The workforce in the Faroe Islands is usually organized in unions and the employers are organized in federations. Both parties consistently negotiate agreements that set out the conditions for employment and wages. Additionally, national legislation is governing minimum wages for the fishermen (minimum wage), the duration of the working week, holiday entitlements, parental leave, unemployment benefits etc.
The collective bargaining agreements between unions and the employers’ federations apply to the whole Faroese labour market, but at the same time, any employee can negotiate additional individual benefits with their employer.
Through collective agreements, the trade unions movement secures the rights of the individual worker as well as ensuring workers’ job security while giving everyone the possibility to develop their abilities.
The Faroese labour marked is highly flexible, and the the high flexibility means that the labour market finds it easy to adapt to fluctuating economic conditions. One element of significance to the flexible labour market is that, compared with other countries, faroese employers incur low costs and few duties when hiring or laying off labour.
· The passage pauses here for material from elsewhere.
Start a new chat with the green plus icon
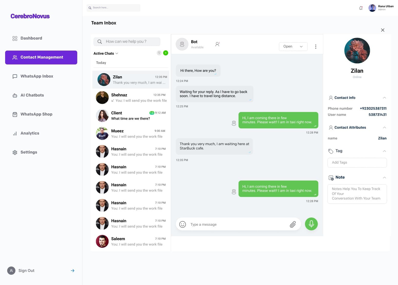Viewport: 398px width, 285px height. (x=166, y=53)
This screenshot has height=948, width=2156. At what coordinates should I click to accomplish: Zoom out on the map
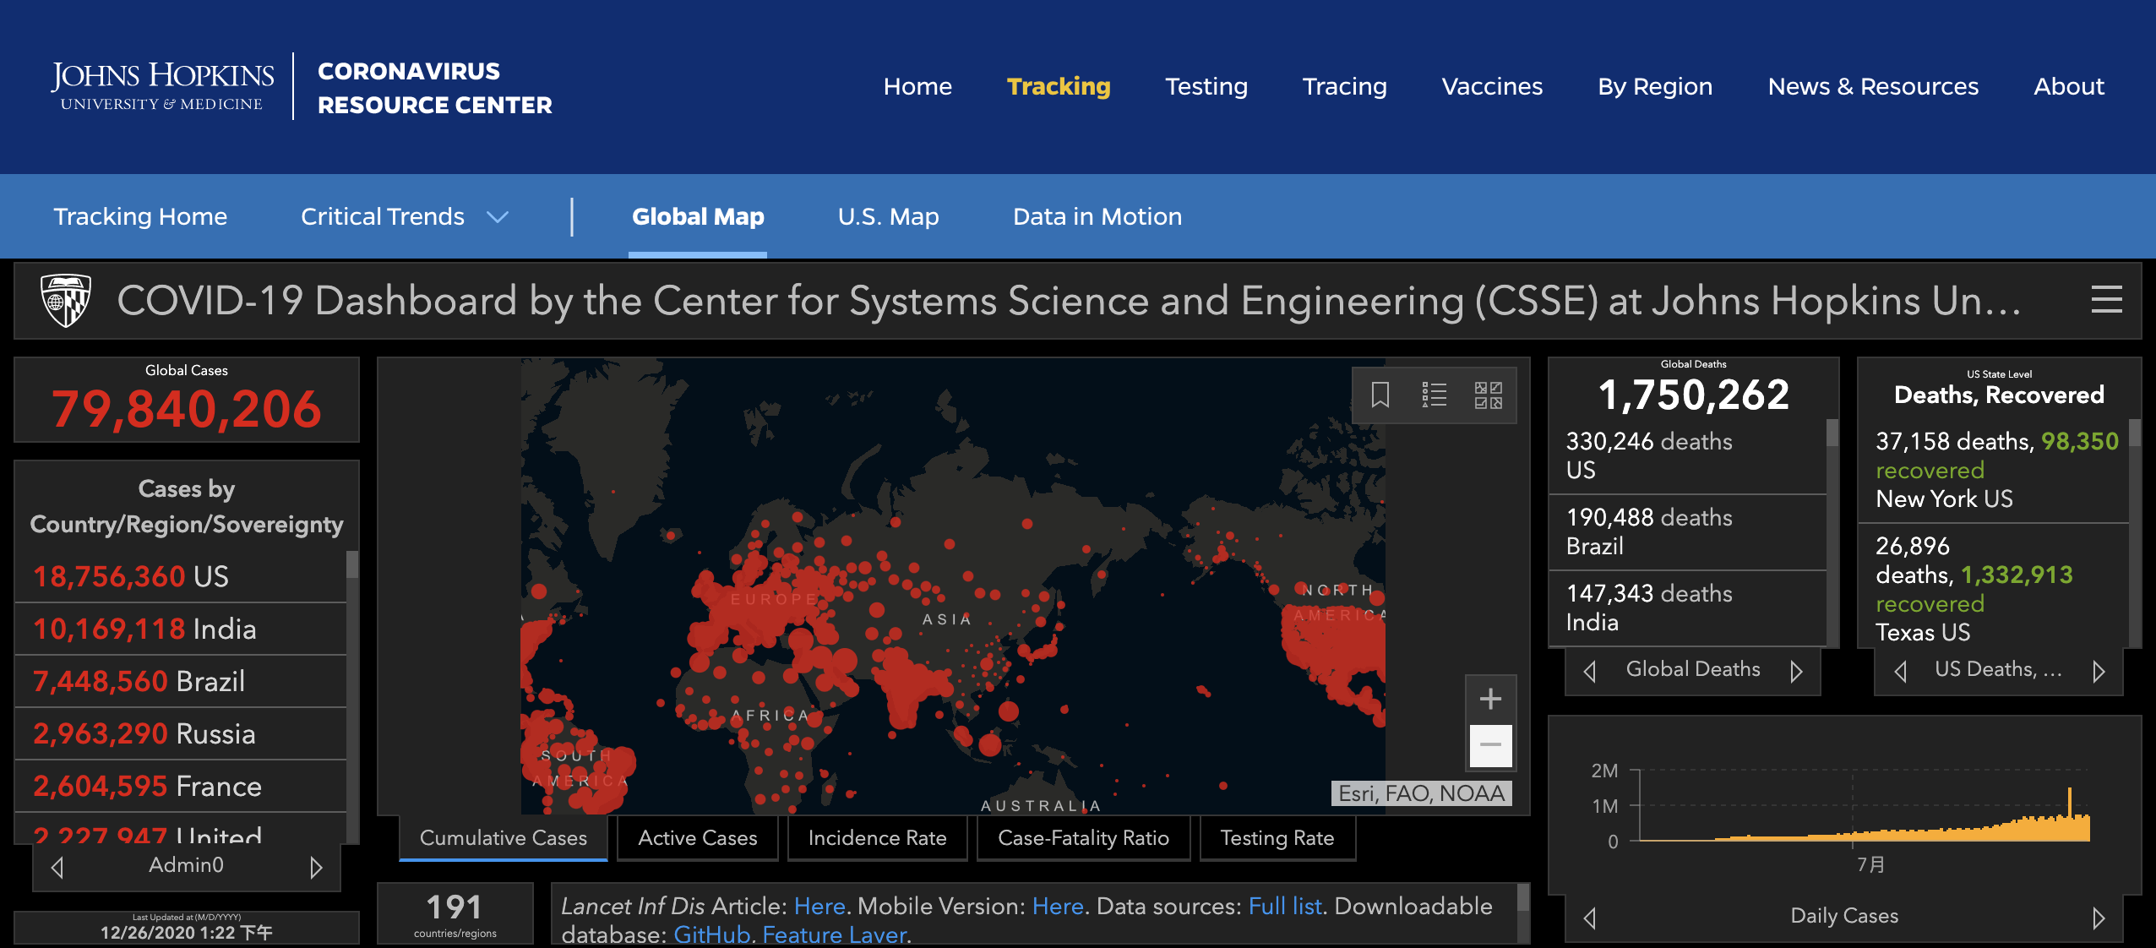(1490, 745)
One of the reasons is the Faroese unemployment benefit system, with a relatively high level of compensation when people are unemployed.
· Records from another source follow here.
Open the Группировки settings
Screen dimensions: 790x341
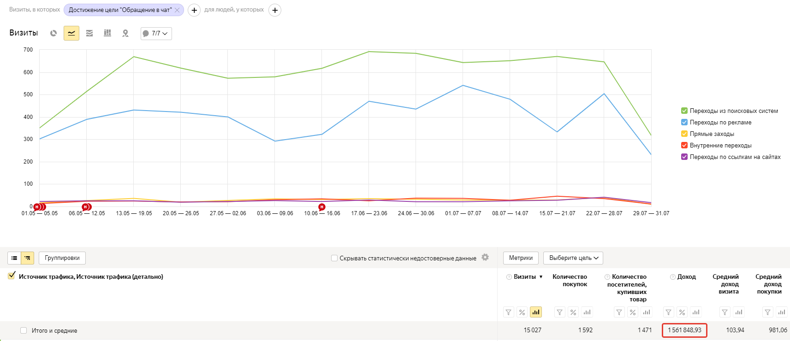62,258
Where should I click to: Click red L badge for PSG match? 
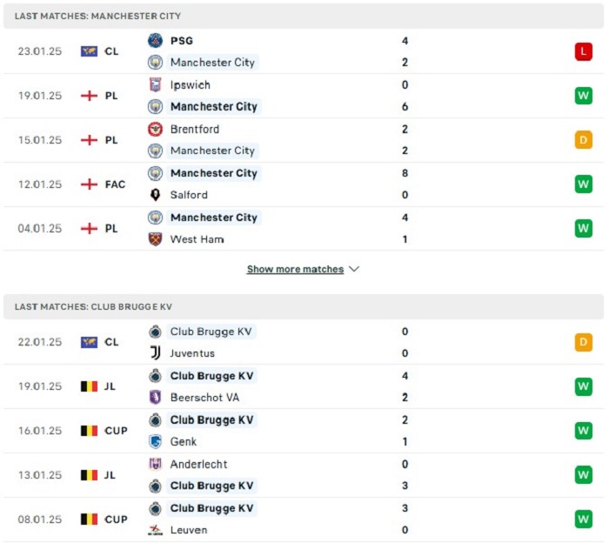[584, 51]
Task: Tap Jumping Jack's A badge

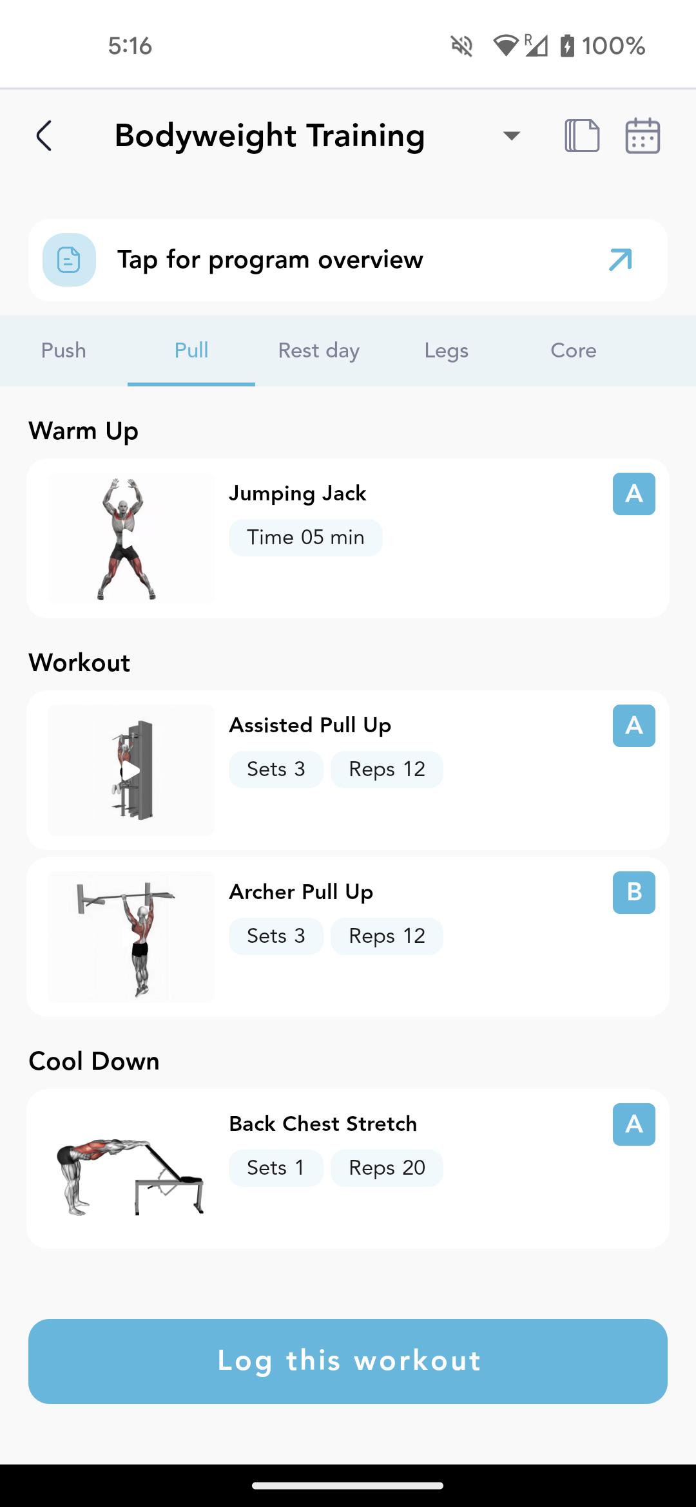Action: coord(634,494)
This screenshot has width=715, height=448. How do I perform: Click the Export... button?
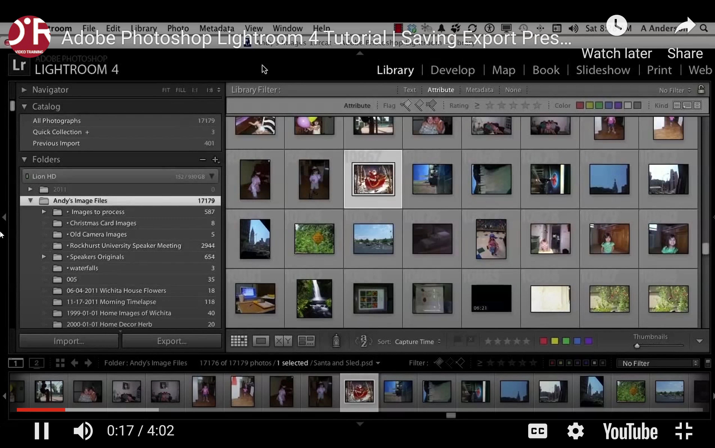(x=172, y=341)
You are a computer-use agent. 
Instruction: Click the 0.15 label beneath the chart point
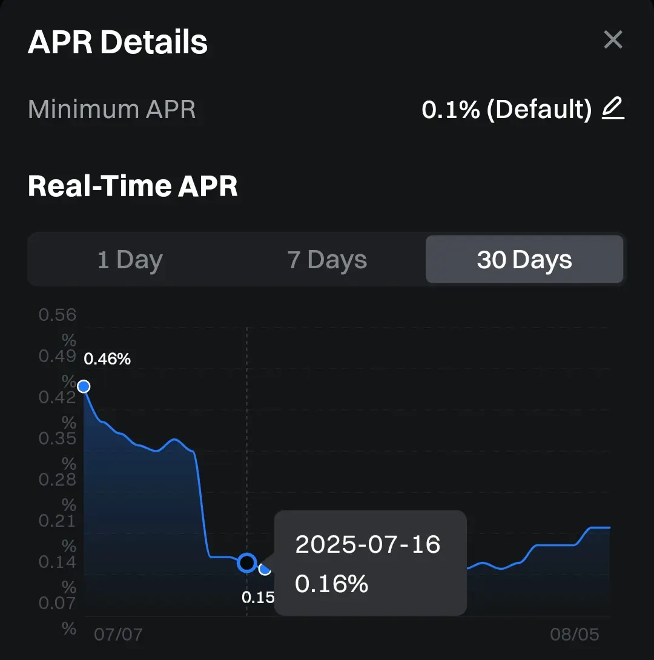tap(258, 597)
Seen from an international perspective the level of compensation, i.e. the ratio between employees’ pay and the amount paid in unemployment benefits, is fairly good.
Unemployment benefits correspond to app. 80 per cent of a Samtaks’ member’s average pay.
Non-Nordic citizens who wish to work in the Faroe Islands must apply for a work permit, which is processed by the Danish Agency for International Recruitment and Integration in consultation with the Faroese Immigration Office.